● **Task directions**:
Extract, word for word, everything from "Peer review is" down to "an international standard?" in the ARC Act review submission below.
── Passage shown ──
Q4. Should the ARC Act be amended to consolidate the pre-eminence or importance of peer review?

Please provide any specific suggestions you may have for amendment of the Act, and/or for non-legislative measures.

Peer review is a great thing. People like me that have never received a grant, however, are never given the opportunity to review.

Q5. Please provide suggestions on how the ARC, researchers and universities can better preserve and strengthen the social licence for public funding of research?

See earlier comments. Take more risks. More targeted small schemes.

Q6. What elements of ARC processes or practices create administrative burdens and/or duplication of effort for researchers, research offices and research partners?

The budget calculations.

Q7. What improvements could be made:

(a) to ARC processes to promote excellence, improve agility, and better facilitate globally collaborative research and partnerships while maintaining rigour, excellence and peer review at an international standard?

(b) to the ARC Act to give effect to these process improvements, or do you suggest other means?

Please include examples of success or best practice from other countries or communities if you have direct experience of these.

I have experience from Austria, Sweden, Norway, and UK. I have reviewed also for the USA [NSF] and France. 1) a hit rate for success needs to be over 20%. Otherwise it is hard to justify applying. 2) co-fund. For example in the Pacific, co-fund with France and the US schemes. 3) We have special schemes for Aboriginal and Torres Strait islanders, but other non-Australian Indigenous people are largely excluded from those. Broaden this. 4) Fund research that is in the national interest but against the government. For example on climate movements, anti-mining, pro-Treaty.
The UK's recent round of GCRF monies pulled from the international development budget and gave a huge injection of funding to international work. Not all of it was in the 'national interest' at all, and benefited the groups and regions being researched more. Good idea.

Q8. With respect to ERA and EI:

(a) Do you believe there is a need for a highly rigorous, retrospective excellence and impact assessment exercise, particularly in the absence of a link to funding?
───
── Data excerpts ──
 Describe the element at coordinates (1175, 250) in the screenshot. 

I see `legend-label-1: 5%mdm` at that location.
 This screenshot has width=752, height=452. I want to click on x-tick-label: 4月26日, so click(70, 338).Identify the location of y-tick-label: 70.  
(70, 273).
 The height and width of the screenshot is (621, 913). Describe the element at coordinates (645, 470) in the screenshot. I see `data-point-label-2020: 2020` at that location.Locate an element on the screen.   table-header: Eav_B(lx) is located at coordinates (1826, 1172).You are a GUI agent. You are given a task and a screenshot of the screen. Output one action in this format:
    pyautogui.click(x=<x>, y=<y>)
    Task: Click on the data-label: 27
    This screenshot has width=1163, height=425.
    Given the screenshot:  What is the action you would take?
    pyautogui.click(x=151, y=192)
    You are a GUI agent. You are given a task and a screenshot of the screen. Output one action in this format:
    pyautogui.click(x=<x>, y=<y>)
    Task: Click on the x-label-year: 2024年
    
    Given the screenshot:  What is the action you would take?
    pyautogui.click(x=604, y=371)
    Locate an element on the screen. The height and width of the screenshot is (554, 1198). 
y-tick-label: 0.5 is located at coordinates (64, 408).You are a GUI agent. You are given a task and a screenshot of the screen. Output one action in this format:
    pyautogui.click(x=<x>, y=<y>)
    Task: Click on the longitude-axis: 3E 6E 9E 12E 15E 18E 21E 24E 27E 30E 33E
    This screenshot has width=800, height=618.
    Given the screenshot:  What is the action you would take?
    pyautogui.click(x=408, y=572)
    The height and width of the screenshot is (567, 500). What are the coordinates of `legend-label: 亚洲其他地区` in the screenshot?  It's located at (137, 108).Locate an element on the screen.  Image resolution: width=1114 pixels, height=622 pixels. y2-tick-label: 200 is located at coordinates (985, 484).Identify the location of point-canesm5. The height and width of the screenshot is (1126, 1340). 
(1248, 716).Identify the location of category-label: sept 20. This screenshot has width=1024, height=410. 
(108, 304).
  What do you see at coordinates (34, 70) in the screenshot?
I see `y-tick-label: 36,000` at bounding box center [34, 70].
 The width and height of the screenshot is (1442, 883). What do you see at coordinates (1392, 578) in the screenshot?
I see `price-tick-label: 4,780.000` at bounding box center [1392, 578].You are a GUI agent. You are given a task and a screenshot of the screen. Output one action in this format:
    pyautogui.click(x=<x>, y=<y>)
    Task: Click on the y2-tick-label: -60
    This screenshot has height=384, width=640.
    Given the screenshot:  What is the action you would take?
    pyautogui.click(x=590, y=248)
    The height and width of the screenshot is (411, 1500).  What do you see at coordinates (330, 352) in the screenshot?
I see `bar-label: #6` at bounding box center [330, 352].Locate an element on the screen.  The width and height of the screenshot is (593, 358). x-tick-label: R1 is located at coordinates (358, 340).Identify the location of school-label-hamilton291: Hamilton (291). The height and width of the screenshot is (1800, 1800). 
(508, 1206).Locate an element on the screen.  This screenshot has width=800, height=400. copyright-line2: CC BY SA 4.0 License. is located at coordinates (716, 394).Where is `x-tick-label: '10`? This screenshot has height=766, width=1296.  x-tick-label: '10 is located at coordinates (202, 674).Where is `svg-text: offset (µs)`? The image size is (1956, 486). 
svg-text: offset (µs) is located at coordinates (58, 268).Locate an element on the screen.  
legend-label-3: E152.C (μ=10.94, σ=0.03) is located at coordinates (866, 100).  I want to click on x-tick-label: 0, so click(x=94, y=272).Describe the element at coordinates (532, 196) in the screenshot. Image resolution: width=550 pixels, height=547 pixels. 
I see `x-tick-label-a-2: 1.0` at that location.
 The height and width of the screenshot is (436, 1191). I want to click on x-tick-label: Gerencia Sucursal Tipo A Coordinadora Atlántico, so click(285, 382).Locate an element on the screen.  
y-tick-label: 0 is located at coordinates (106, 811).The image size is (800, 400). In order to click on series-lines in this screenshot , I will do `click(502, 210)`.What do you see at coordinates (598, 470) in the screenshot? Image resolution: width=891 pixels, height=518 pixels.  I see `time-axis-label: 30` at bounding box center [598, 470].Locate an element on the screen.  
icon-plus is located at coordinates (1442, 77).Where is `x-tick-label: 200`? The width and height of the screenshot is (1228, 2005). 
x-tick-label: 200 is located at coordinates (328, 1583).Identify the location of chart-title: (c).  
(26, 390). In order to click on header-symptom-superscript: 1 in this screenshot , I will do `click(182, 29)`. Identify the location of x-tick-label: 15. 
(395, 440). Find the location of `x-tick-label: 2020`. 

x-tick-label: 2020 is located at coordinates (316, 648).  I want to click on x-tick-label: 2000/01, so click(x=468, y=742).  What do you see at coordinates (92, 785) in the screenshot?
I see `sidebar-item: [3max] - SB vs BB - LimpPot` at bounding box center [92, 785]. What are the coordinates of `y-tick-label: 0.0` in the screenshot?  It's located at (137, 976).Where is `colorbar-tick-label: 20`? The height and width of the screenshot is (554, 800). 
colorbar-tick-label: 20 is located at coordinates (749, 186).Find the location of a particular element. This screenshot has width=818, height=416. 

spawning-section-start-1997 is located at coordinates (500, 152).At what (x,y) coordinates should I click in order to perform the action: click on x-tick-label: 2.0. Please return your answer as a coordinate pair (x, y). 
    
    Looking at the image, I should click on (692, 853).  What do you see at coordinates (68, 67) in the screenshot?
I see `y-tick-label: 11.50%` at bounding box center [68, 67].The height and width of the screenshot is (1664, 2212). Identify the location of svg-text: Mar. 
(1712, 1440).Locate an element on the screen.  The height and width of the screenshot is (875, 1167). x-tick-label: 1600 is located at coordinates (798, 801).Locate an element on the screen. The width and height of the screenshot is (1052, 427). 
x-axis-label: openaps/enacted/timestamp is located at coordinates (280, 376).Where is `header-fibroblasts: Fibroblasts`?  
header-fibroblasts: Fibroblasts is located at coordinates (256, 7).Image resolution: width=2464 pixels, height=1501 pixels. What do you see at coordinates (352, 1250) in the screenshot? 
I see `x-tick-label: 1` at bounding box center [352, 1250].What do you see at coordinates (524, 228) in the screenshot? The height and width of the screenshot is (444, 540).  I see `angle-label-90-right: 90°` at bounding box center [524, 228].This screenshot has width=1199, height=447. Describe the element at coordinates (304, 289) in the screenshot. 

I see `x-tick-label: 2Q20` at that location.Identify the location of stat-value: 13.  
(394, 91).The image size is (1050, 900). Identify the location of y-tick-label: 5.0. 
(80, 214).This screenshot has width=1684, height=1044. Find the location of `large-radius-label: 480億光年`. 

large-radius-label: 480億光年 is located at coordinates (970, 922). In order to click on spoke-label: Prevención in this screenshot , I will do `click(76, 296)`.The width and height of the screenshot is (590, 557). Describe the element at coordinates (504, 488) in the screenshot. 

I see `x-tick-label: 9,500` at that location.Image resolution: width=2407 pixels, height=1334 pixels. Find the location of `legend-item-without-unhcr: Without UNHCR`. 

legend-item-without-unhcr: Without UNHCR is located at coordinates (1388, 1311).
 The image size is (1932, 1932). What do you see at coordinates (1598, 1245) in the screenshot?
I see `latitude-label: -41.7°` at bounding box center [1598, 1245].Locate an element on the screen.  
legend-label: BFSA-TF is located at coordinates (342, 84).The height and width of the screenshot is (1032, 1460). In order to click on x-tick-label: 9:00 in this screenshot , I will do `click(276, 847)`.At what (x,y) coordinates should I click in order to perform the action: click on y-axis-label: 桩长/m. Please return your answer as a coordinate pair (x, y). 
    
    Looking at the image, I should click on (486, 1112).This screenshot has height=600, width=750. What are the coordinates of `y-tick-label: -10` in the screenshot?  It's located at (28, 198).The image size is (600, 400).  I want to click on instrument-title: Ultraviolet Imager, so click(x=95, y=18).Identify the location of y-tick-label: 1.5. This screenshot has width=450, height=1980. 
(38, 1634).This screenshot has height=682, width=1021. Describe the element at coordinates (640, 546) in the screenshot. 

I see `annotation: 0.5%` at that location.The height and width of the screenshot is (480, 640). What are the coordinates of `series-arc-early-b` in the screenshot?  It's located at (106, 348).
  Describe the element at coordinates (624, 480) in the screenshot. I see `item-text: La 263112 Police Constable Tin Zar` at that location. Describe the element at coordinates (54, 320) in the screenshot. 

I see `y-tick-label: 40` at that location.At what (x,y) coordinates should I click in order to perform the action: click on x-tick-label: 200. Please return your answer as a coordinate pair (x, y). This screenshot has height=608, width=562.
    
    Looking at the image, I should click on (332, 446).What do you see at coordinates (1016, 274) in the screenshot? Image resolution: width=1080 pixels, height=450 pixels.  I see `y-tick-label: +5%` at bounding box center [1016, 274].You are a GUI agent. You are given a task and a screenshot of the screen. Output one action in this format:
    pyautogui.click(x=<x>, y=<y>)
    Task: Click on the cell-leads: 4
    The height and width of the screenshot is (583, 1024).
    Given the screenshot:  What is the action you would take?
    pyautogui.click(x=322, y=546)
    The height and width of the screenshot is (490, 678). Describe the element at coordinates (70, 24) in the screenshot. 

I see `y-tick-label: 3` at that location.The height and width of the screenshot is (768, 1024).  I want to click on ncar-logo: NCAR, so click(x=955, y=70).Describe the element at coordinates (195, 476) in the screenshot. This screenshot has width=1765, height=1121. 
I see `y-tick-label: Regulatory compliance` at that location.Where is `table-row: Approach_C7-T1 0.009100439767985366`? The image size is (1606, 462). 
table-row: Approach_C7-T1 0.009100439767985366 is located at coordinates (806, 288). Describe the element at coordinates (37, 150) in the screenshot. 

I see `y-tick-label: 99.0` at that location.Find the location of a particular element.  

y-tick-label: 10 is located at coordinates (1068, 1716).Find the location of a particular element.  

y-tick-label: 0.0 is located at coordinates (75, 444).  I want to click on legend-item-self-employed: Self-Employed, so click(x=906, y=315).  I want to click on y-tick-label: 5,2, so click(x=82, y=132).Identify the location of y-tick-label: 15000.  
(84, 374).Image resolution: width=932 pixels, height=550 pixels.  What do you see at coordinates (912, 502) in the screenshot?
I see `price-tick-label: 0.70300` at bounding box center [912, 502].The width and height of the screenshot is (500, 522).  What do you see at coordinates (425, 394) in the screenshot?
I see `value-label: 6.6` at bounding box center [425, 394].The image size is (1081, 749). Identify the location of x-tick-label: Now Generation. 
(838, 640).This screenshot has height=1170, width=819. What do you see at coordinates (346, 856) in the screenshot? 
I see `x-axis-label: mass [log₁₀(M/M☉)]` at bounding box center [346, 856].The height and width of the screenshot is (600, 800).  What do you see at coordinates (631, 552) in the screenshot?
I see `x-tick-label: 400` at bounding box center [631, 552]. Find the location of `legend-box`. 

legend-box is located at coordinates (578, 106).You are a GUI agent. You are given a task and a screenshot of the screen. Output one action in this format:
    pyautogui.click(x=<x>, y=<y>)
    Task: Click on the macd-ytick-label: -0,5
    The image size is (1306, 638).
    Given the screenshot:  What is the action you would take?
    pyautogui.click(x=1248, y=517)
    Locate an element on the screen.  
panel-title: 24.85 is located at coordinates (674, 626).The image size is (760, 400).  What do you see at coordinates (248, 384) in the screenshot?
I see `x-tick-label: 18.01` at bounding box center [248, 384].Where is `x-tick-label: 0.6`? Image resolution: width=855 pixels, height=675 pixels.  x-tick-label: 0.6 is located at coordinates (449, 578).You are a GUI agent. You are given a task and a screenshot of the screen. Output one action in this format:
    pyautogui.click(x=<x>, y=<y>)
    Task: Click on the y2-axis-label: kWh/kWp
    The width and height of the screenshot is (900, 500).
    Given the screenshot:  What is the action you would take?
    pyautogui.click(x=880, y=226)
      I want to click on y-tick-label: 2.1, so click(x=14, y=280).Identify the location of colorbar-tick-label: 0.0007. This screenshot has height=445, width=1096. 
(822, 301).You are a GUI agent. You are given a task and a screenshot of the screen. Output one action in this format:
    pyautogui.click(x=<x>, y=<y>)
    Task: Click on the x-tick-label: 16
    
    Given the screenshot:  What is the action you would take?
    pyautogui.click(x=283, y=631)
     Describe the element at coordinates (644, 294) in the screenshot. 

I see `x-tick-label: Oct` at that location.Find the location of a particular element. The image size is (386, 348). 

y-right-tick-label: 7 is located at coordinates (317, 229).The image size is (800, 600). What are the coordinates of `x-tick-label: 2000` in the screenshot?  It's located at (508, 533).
───
● **Answer to this problem**:
Peer review is a great thing. People like me that have never received a grant, however, are never given the opportunity to review.

Q5. Please provide suggestions on how the ARC, researchers and universities can better preserve and strengthen the social licence for public funding of research?

See earlier comments. Take more risks. More targeted small schemes.

Q6. What elements of ARC processes or practices create administrative burdens and/or duplication of effort for researchers, research offices and research partners?

The budget calculations.

Q7. What improvements could be made:

(a) to ARC processes to promote excellence, improve agility, and better facilitate globally collaborative research and partnerships while maintaining rigour, excellence and peer review at an international standard?